The experience of sudden unemployment can propel an individual through the troughs of despair to the peaks of hopefulness and back again. The role of a counsellor, during this journey, is to recognise and effectively respond to the client's ever-shifting emotional undercurrent.

*Unique Needs of the Suddenly Unemployed*
Reactions to the news of sudden unemployment, whether through redundancy or dismissal, are as varied as the individuals affected. Emotional reactions can range from shock and disbelief to anger and resentment. 

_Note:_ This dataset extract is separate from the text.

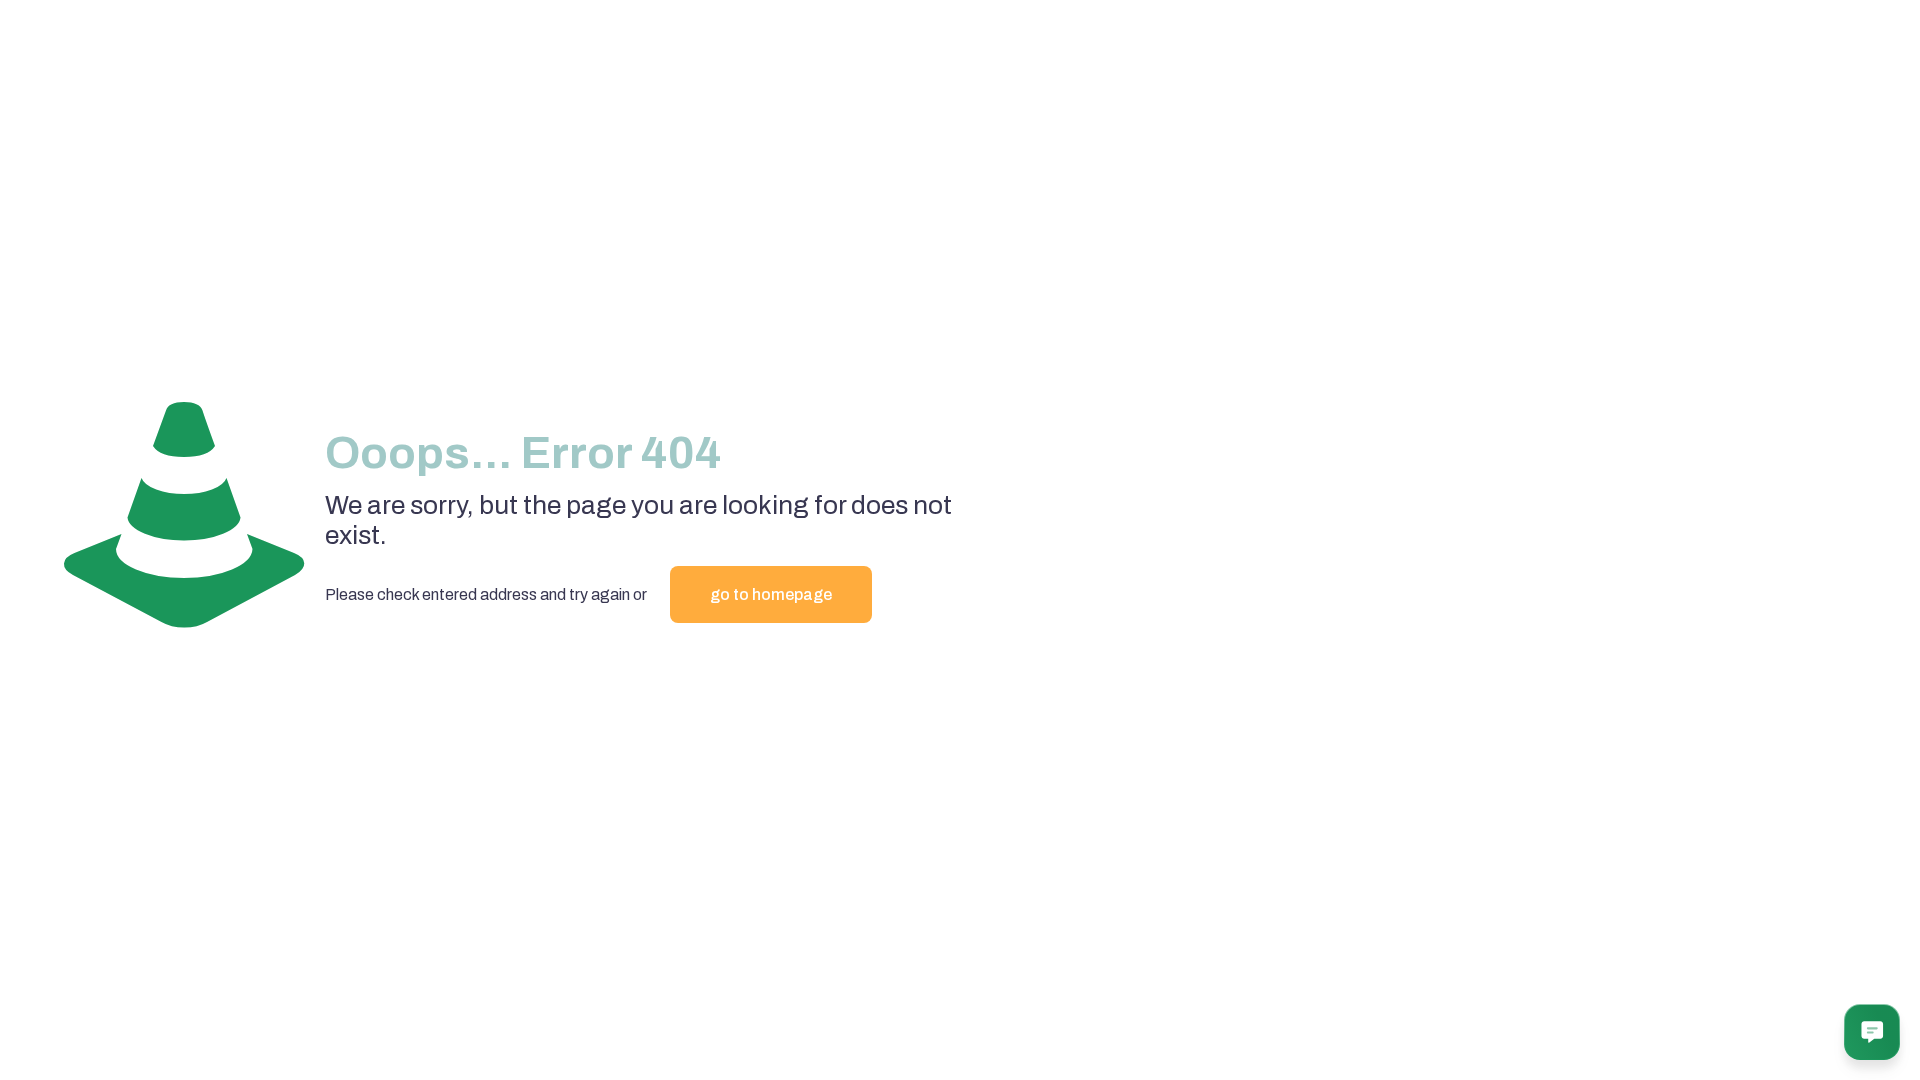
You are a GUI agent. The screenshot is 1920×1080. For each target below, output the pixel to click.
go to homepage (771, 594)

Of course, there is no set template for how an individual will react to news of their job loss. Reactions are dependant on an array of variables including, age, length of service, employment prospects, financial security, presence of dependants, personality and coping skills.  

In order to work effectively with someone coping with unemployment, counsellors needs to be clear about the unique impact the loss has had and is continuing to have on the individual. Nonetheless, theoretical models, outlining the stages of loss can provide a helpful framework from which more individualised approach can evolve.  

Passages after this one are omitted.